§ **Written tasks**:
[1] In the football post, starting with "Yes they can" and going on through "just ill -disciplined.", write the passage again with "Liverpool fans" substituted for "Liverpool supporters".
[2] Summarize the football post in three sentences.

§ **Text segment**:

★ ★ ★ ★

Ancelotti couldn't bring himself to rebuild his great AC Milan team even when it was clear they were on their last legs. Although perhaps you couldn't blame him as he managed to win the CL even with this aging squad.
 
Yes they can if they follow a very focussed formula every year. This has been proved by many great managers of the past and Yes I do include Alex Ferguson. I actually believe that in many seasons his squad was weaker than others in terms of talent and skill BUT he got his teams to play in a specific way that suited the premier league and got results - and by doing what counts .... WINNING. In his time as manager - he got through at least 3 to 4 rebuilds of his team and got them to play to a specific style which got him the titles. If we as Liverpool supporters can stomach the red shite for one second and view everything objectively you will understand this. Don't tell me that he had world class talent - because we all know we had an abundance of talent with the Spice boys team compared to Man U at the time - we were just ill -disciplined.

★ ★ ★ ★

§ **Data supplied**:

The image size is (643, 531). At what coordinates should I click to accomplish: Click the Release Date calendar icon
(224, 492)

★ ★ ★ ★

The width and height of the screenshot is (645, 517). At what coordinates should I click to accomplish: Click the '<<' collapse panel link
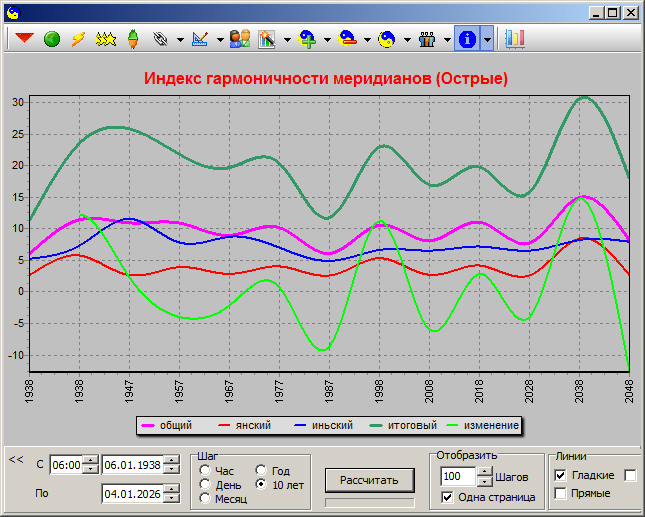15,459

★ ★ ★ ★

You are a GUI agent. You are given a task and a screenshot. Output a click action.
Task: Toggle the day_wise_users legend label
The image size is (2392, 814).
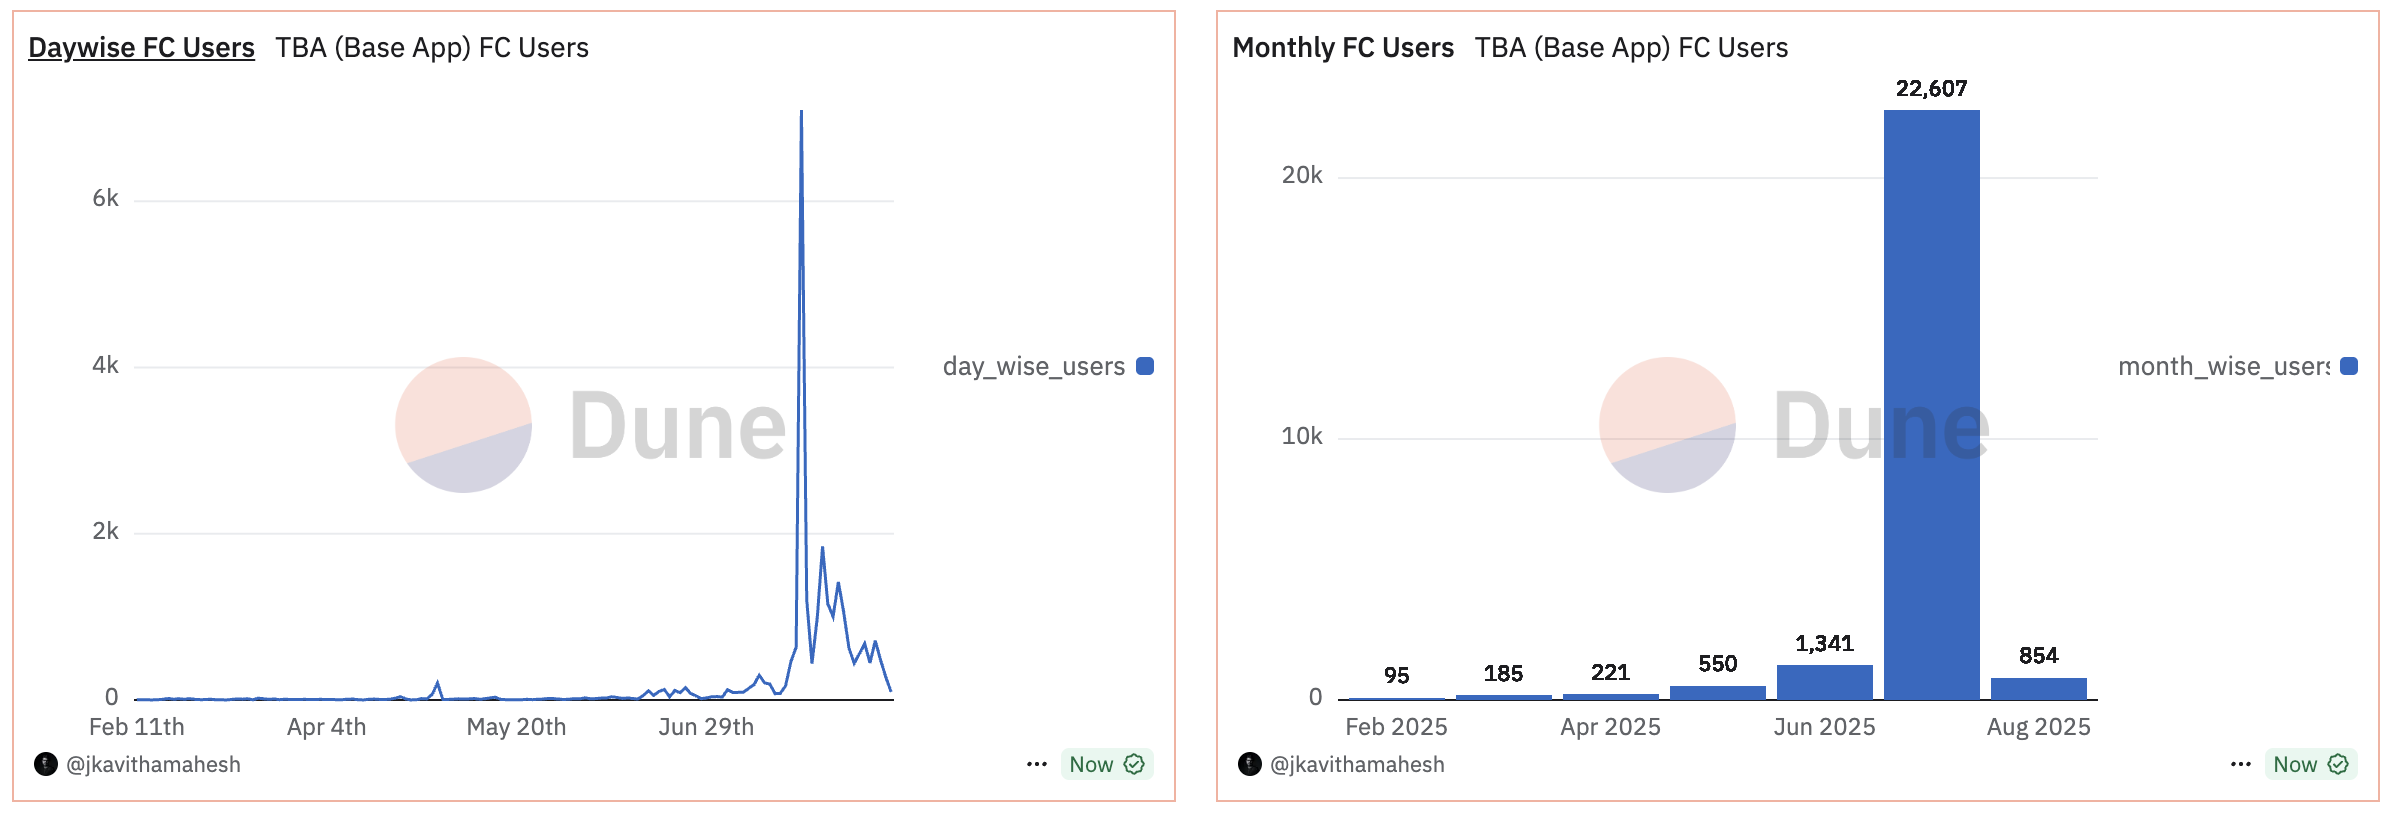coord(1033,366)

★ ★ ★ ★

§ **The solutions**:
[1]
Yes they can if they follow a very focussed formula every year. This has been proved by many great managers of the past and Yes I do include Alex Ferguson. I actually believe that in many seasons his squad was weaker than others in terms of talent and skill BUT he got his teams to play in a specific way that suited the premier league and got results - and by doing what counts .... WINNING. In his time as manager - he got through at least 3 to 4 rebuilds of his team and got them to play to a specific style which got him the titles. If we as Liverpool fans can stomach the red shite for one second and view everything objectively you will understand this. Don't tell me that he had world class talent - because we all know we had an abundance of talent with the Spice boys team compared to Man U at the time - we were just ill -disciplined.

[2] Ancelotti failed to rebuild his aging AC Milan team, though he still won the CL with that squad. Teams can succeed by following a very focused formula every year, as great managers like Alex Ferguson showed: he got through at least three or four rebuilds and had his teams play a specific style that won titles, even when his squads were weaker in talent. Liverpool's Spice Boys team had more talent than Man U at the time but was ill-disciplined.